Convert all the material below into a Markdown table with two columns, Row and Line. Put one line of the material in each row with its row number, and leave out blank lines.
[Start of Data records]
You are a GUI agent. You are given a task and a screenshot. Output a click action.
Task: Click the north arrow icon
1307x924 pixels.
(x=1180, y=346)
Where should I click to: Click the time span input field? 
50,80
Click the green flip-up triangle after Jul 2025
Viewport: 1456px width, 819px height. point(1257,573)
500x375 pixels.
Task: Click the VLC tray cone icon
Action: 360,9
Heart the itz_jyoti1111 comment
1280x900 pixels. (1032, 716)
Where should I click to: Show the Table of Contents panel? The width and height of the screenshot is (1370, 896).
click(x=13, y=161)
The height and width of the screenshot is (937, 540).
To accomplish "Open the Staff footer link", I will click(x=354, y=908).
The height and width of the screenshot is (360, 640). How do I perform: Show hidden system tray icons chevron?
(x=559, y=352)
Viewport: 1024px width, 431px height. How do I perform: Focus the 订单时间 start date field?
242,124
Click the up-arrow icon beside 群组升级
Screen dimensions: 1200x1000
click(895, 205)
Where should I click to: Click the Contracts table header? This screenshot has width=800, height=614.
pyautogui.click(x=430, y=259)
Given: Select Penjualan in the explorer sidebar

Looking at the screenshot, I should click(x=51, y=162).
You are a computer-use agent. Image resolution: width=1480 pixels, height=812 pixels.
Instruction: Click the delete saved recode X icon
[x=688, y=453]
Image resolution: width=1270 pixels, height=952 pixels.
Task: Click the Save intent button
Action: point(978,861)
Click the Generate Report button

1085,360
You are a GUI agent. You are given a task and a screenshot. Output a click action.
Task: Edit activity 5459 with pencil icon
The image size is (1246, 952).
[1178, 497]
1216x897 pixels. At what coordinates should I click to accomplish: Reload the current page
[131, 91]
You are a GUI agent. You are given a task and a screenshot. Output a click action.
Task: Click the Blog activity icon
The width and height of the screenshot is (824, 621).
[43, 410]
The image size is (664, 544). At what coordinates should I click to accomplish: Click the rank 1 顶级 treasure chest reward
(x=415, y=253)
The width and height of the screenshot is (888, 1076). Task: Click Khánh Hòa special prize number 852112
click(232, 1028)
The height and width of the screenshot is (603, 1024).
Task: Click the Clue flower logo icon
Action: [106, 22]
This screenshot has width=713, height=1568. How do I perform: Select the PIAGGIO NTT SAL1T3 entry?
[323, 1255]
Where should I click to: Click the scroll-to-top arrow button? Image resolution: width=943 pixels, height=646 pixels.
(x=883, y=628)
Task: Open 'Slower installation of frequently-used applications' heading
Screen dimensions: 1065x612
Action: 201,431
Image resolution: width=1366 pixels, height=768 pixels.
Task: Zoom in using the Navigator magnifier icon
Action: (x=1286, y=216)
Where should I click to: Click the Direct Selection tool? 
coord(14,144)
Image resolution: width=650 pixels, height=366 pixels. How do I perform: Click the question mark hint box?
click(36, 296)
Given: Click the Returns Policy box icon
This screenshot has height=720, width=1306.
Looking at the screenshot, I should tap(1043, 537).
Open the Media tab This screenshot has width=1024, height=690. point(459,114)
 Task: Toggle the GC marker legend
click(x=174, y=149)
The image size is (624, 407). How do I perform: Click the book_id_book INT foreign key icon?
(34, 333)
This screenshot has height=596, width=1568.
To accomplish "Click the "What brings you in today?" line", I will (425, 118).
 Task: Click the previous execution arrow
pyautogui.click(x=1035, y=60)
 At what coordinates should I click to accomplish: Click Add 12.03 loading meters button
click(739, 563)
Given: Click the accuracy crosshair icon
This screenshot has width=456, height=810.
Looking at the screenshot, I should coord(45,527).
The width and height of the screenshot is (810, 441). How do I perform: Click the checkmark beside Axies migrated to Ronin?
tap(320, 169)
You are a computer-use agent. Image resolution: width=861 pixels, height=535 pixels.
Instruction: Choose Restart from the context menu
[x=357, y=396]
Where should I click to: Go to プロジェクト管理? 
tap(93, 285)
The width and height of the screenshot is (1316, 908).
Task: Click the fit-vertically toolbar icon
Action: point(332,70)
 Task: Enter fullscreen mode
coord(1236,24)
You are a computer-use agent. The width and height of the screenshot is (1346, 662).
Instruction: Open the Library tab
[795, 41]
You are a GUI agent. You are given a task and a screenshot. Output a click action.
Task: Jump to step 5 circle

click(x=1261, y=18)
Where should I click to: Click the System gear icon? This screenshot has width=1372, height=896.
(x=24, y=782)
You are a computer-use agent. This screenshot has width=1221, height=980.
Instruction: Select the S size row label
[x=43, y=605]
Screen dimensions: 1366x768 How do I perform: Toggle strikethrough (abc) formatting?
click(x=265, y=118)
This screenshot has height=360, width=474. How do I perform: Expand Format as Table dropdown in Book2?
[End of Data records]
Full answer:
| Row | Line |
|---|---|
| 1 | You are a GUI agent. You are given a task and a screenshot. Output a click action. |
| 2 | Task: Click the north arrow icon |
| 3 | 1307x924 pixels. |
| 4 | (x=1180, y=346) |
| 5 | Where should I click to: Click the time span input field?  |
| 6 | 50,80 |
| 7 | Click the green flip-up triangle after Jul 2025 |
| 8 | Viewport: 1456px width, 819px height. point(1257,573) |
| 9 | 500x375 pixels. |
| 10 | Task: Click the VLC tray cone icon |
| 11 | Action: 360,9 |
| 12 | Heart the itz_jyoti1111 comment |
| 13 | 1280x900 pixels. (1032, 716) |
| 14 | Where should I click to: Show the Table of Contents panel? The width and height of the screenshot is (1370, 896). |
| 15 | click(x=13, y=161) |
| 16 | The height and width of the screenshot is (937, 540). |
| 17 | To accomplish "Open the Staff footer link", I will click(x=354, y=908). |
| 18 | The height and width of the screenshot is (360, 640). How do I perform: Show hidden system tray icons chevron? |
| 19 | (x=559, y=352) |
| 20 | Viewport: 1024px width, 431px height. How do I perform: Focus the 订单时间 start date field? |
| 21 | 242,124 |
| 22 | Click the up-arrow icon beside 群组升级 |
| 23 | Screen dimensions: 1200x1000 |
| 24 | click(895, 205) |
| 25 | Where should I click to: Click the Contracts table header? This screenshot has width=800, height=614. |
| 26 | pyautogui.click(x=430, y=259) |
| 27 | Given: Select Penjualan in the explorer sidebar |
| 28 | Looking at the screenshot, I should click(x=51, y=162). |
| 29 | You are a computer-use agent. Image resolution: width=1480 pixels, height=812 pixels. |
| 30 | Instruction: Click the delete saved recode X icon |
| 31 | [x=688, y=453] |
| 32 | Image resolution: width=1270 pixels, height=952 pixels. |
| 33 | Task: Click the Save intent button |
| 34 | Action: point(978,861) |
| 35 | Click the Generate Report button |
| 36 | 1085,360 |
| 37 | You are a GUI agent. You are given a task and a screenshot. Output a click action. |
| 38 | Task: Edit activity 5459 with pencil icon |
| 39 | The image size is (1246, 952). |
| 40 | [1178, 497] |
| 41 | 1216x897 pixels. At what coordinates should I click to accomplish: Reload the current page |
| 42 | [131, 91] |
| 43 | You are a GUI agent. You are given a task and a screenshot. Output a click action. |
| 44 | Task: Click the Blog activity icon |
| 45 | The width and height of the screenshot is (824, 621). |
| 46 | [43, 410] |
| 47 | The image size is (664, 544). At what coordinates should I click to accomplish: Click the rank 1 顶级 treasure chest reward |
| 48 | (x=415, y=253) |
| 49 | The width and height of the screenshot is (888, 1076). Task: Click Khánh Hòa special prize number 852112 |
| 50 | click(232, 1028) |
| 51 | The height and width of the screenshot is (603, 1024). |
| 52 | Task: Click the Clue flower logo icon |
| 53 | Action: [106, 22] |
| 54 | This screenshot has width=713, height=1568. How do I perform: Select the PIAGGIO NTT SAL1T3 entry? |
| 55 | [323, 1255] |
| 56 | Where should I click to: Click the scroll-to-top arrow button? Image resolution: width=943 pixels, height=646 pixels. |
| 57 | (x=883, y=628) |
| 58 | Task: Open 'Slower installation of frequently-used applications' heading |
| 59 | Screen dimensions: 1065x612 |
| 60 | Action: 201,431 |
| 61 | Image resolution: width=1366 pixels, height=768 pixels. |
| 62 | Task: Zoom in using the Navigator magnifier icon |
| 63 | Action: (x=1286, y=216) |
| 64 | Where should I click to: Click the Direct Selection tool?  |
| 65 | coord(14,144) |
| 66 | Image resolution: width=650 pixels, height=366 pixels. How do I perform: Click the question mark hint box? |
| 67 | click(36, 296) |
| 68 | Given: Click the Returns Policy box icon |
| 69 | This screenshot has height=720, width=1306. |
| 70 | Looking at the screenshot, I should tap(1043, 537). |
| 71 | Open the Media tab This screenshot has width=1024, height=690. point(459,114) |
| 72 |  Task: Toggle the GC marker legend |
| 73 | click(x=174, y=149) |
| 74 | The image size is (624, 407). How do I perform: Click the book_id_book INT foreign key icon? |
| 75 | (34, 333) |
| 76 | This screenshot has height=596, width=1568. |
| 77 | To accomplish "Click the "What brings you in today?" line", I will (425, 118). |
| 78 |  Task: Click the previous execution arrow |
| 79 | pyautogui.click(x=1035, y=60) |
| 80 |  At what coordinates should I click to accomplish: Click Add 12.03 loading meters button |
| 81 | click(739, 563) |
| 82 | Given: Click the accuracy crosshair icon |
| 83 | This screenshot has width=456, height=810. |
| 84 | Looking at the screenshot, I should coord(45,527). |
| 85 | The width and height of the screenshot is (810, 441). How do I perform: Click the checkmark beside Axies migrated to Ronin? |
| 86 | tap(320, 169) |
| 87 | You are a computer-use agent. Image resolution: width=861 pixels, height=535 pixels. |
| 88 | Instruction: Choose Restart from the context menu |
| 89 | [x=357, y=396] |
| 90 | Where should I click to: Go to プロジェクト管理?  |
| 91 | tap(93, 285) |
| 92 | The width and height of the screenshot is (1316, 908). |
| 93 | Task: Click the fit-vertically toolbar icon |
| 94 | Action: point(332,70) |
| 95 |  Task: Enter fullscreen mode |
| 96 | coord(1236,24) |
| 97 | You are a computer-use agent. The width and height of the screenshot is (1346, 662). |
| 98 | Instruction: Open the Library tab |
| 99 | [795, 41] |
| 100 | You are a GUI agent. You are given a task and a screenshot. Output a click action. |
| 101 | Task: Jump to step 5 circle |
| 102 | click(x=1261, y=18) |
| 103 | Where should I click to: Click the System gear icon? This screenshot has width=1372, height=896. |
| 104 | (x=24, y=782) |
| 105 | You are a computer-use agent. This screenshot has width=1221, height=980. |
| 106 | Instruction: Select the S size row label |
| 107 | [x=43, y=605] |
| 108 | Screen dimensions: 1366x768 How do I perform: Toggle strikethrough (abc) formatting? |
| 109 | click(x=265, y=118) |
| 110 | This screenshot has height=360, width=474. How do I perform: Expand Format as Table dropdown in Book2? |